+++ Exercise text +++
The present study has several limitations. First, in the present study, using 3 Japanese large-scale databases, we intended to enhance the statistical power of the analysis by compensating for any numerical shortages in various low–high-risk patient groups through the integration of several databases consisting of patients with different backgrounds. The data, however, were not obtained from all areas of Japan in a balanced manner; therefore, the patient distribution in the present study does not represent the actual patient distribution across Japan. As yet, the resource-based bias might be minimum because, as shown in Table 2, the risk-stratified incidence rates of ischemic stroke were consistent between the 3 databases. We believe this consistency allows us to understand that the low incidence rate of ischemic stroke in the present study contains some kinds of truth. Second, selection bias was present because only subjects not on anticoagulant therapy were included. Patients not on anticoagulant therapy may have included hypertensive or diabetic patients with stable/controlled disease. Conversely, some patients might have been given anticoagulants by their attending physicians for reasons other than their risk scores alone, such as long duration of AF or left atrial dilatation. Therefore, the actual incidence rates of ischemic stroke in Japanese NVAF patients not on anticoagulant therapy may have been underestimated in the present study. Given the possible limitation regarding the underestimate of the risk of ischemic stroke, it should be emphasized that the results of the present study do not deny the significance of the risk of CHADS2 score 1 point, for which NOAC treatment is recommended in Japanese guidelines. Instead, the present results put emphasis only on the risk of CHADS2 ≥2 points and/or the risk of history of ischemic stroke or TIA, advanced age, and hypertension, which were significantly associated with incidence of ischemic stroke irrespective of the low incidence rate in the present study.
+++ Provided data +++
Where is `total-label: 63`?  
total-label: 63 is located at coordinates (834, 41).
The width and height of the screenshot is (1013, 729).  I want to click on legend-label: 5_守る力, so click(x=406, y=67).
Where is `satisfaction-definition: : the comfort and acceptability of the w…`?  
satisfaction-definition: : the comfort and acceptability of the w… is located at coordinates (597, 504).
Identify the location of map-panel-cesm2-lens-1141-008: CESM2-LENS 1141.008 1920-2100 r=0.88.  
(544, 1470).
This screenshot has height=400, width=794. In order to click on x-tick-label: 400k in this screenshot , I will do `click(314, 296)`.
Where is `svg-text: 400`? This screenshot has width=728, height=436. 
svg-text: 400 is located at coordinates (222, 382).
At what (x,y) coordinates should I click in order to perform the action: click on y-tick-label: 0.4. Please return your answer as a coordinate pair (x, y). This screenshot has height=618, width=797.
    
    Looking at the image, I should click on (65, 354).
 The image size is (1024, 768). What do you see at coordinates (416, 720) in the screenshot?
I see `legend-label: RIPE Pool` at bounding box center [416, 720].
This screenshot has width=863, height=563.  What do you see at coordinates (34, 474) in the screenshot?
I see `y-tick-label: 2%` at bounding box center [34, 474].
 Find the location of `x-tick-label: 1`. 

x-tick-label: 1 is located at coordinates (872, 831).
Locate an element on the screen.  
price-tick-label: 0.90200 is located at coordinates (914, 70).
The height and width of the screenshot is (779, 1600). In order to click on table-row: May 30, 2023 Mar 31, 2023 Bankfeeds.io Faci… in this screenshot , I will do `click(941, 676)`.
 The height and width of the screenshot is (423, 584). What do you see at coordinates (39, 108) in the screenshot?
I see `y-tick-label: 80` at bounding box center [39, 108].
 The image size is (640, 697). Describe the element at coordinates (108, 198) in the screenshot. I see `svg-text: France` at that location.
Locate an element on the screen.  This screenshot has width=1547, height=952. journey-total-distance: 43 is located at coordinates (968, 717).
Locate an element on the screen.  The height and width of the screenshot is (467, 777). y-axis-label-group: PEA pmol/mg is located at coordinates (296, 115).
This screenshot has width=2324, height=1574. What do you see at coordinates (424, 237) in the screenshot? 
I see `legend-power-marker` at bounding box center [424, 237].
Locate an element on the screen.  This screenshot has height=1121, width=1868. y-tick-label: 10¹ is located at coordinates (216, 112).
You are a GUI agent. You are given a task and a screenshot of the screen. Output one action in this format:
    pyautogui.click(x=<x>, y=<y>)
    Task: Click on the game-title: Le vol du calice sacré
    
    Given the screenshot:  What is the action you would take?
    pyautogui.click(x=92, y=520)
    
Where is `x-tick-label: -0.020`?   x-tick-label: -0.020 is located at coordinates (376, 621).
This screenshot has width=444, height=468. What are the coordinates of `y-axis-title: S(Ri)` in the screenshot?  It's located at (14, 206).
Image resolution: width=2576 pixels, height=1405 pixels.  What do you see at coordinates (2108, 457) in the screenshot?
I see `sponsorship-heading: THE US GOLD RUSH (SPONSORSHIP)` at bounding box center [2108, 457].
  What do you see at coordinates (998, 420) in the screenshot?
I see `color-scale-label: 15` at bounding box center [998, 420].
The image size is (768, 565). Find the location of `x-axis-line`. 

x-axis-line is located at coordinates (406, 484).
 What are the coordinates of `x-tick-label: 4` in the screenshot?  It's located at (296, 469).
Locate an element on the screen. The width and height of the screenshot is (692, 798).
+++
* _Prompt 1_
In the stroke study limitations passage, which subjects were the only ones included, producing the selection bias it describes?
* _Prompt 2_
Extend the stroke study limitations passage with one further paragraph, picking up after its final sentence.

* _Answer area 1_
Only subjects not on anticoagulant therapy were included.

* _Answer area 2_
Conclusions

The incidence rate of ischemic stroke in Japanese NVAF patients not on anticoagulation therapy was relatively low. Ischemic stroke incidence, however, was increased in high-risk patients (CHADS2 score ≥2). In addition, we identified history of ischemic stroke or TIA, advanced age, and hypertension as independent risk factors for ischemic stroke, which is consistent with previous reports from Western countries. To our knowledge, this is the largest pooled analysis to provide the current status of ischemic stroke incidence in Japanese NVAF patients not on anticoagulation therapy.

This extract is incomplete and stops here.